Expanding these analyses, we assessed the geographic distribution of Thermotoga across a range of fractured shales displaying gradients in salinity and temperature [18, 28, 29]. Equipment used in the drilling and development of HF wells is re-used across large geographic areas, potentially aiding in the distribution of dominant microorganisms such as Thermotoga and Halanaerobium. However, as shown here, neither of these taxa dominate in all shale formations. To better understand this pattern, marker gene (i.e., 16S rRNA gene) relative abundance data from this study was paired with results from existing deep shale ecosystem studies from the Utica [5] and Marcellus formations [7, 16], Bakken [17, 18] and Three Forks formations, and the Denver-Julesburg (DJ) Basin [18]. Our analysis revealed that Thermotogae displays a clear biogeographic signal, decreasing dramatically in relative abundance as formation salinity increases to values characteristic of Appalachian Basin or Bakken formations (Fig. 6). These observations suggest that in situ salinity may act as a control on Thermotoga distribution across the deep terrestrial subsurface. Temperature also likely has an effect on microbial community composition in different shale formations. In contrast to the effects of salinity, elevated temperatures are known to select for thermophilic taxa such as Thermotoga [69, 70]. As such, the presence of higher in situ temperatures in the STACK formation (100–120°C) [29] compared to the Appalchian Basin (50–100°C) [28], likely promotes Thermotogae dominance in this system. We speculate that in more saline shale ecosystems, Thermotoga may be unable to compete with Halanaerobium, while in the presence of elevated temperatures and lower salinity (i.e., STACK shale play, DJ Basin), Thermotoga may out-compete Halanaerobium with lower temperature growth thresholds.

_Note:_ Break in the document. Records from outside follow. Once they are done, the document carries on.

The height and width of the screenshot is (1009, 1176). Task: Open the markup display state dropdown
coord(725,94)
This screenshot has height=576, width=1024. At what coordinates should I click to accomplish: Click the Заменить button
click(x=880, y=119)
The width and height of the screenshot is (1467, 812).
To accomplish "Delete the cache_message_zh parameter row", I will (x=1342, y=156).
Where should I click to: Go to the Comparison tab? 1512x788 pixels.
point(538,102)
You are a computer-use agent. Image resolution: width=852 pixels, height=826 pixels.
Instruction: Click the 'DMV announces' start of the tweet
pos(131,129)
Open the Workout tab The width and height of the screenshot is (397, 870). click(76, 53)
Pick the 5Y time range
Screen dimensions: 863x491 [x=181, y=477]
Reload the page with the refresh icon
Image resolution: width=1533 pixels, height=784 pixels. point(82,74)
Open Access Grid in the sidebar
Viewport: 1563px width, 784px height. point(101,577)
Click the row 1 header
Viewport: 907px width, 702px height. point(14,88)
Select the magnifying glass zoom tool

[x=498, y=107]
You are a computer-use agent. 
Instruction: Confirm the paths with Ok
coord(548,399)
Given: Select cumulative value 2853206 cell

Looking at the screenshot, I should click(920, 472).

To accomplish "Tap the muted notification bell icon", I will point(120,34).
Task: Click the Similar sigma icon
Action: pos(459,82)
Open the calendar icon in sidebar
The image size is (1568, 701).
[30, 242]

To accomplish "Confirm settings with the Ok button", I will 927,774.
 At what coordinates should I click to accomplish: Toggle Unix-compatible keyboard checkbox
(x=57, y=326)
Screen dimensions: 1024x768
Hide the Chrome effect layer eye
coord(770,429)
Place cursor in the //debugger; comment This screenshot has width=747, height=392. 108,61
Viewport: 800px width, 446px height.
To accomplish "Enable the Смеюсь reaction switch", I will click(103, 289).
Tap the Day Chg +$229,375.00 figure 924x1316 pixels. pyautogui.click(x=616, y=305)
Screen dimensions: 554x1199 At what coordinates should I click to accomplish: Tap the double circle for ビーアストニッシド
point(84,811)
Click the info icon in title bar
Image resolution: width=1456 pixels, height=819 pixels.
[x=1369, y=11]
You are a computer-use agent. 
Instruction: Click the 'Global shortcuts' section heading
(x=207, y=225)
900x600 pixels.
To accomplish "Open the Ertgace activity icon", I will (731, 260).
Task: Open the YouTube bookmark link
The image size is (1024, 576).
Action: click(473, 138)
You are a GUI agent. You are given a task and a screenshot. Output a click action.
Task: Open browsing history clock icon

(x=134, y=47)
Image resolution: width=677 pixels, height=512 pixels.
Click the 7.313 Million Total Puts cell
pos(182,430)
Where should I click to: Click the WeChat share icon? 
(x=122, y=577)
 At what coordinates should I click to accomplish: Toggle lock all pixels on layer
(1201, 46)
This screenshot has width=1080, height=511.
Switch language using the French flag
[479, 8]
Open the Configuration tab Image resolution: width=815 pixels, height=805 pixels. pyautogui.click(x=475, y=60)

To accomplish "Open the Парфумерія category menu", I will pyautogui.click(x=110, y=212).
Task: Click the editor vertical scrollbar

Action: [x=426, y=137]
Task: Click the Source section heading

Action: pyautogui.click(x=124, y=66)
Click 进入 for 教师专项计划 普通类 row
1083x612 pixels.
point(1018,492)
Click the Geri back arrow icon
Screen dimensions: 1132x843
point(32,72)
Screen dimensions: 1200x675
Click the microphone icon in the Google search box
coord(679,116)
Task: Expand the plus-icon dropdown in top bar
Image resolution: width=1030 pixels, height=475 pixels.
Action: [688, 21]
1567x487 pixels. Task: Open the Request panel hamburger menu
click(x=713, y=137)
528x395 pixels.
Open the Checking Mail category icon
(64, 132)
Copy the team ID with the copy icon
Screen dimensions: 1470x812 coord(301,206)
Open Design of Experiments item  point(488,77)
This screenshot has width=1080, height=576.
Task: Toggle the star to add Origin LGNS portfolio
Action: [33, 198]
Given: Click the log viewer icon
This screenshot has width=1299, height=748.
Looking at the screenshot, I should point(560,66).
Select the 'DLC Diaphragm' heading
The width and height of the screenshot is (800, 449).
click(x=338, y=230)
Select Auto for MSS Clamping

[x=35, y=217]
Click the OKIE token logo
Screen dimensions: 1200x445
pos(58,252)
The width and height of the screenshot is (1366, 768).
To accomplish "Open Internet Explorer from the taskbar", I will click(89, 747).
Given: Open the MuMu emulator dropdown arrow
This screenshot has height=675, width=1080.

Despite the differences in microbial community composition between the STACK shale play and the Appalachian Basin, the dominance of either Halanaerobium or Thermotoga highlights the central conserved role that fermenters play both in these ecosystems. These halophilic or thermophilic taxa may be thought of as “microbial weeds” that encode specific traits, allowing them to maximize the conditions and available resources in the aftermath of HF and out compete other microbial community members [71]. We infer that the ability to degrade complex carbon polymers used in the HF process is a key trait for microorganisms to persist in fractured shale ecosystems. Although Thermotoga contained CAZymes for degradation of common topside additives (e.g., Guar Gum), this MAG contained fewer CAZymes than many of the other inferred fermenters in the STACK system. These observations suggest that in the relatively stable chemical environment of the deep subsurface, a more constrained genomic repertoire may be optimal for persisting over extended periods of time [72], in contrast to other “opportunitroph” microorganisms with broader metabolic and physiological potential [73].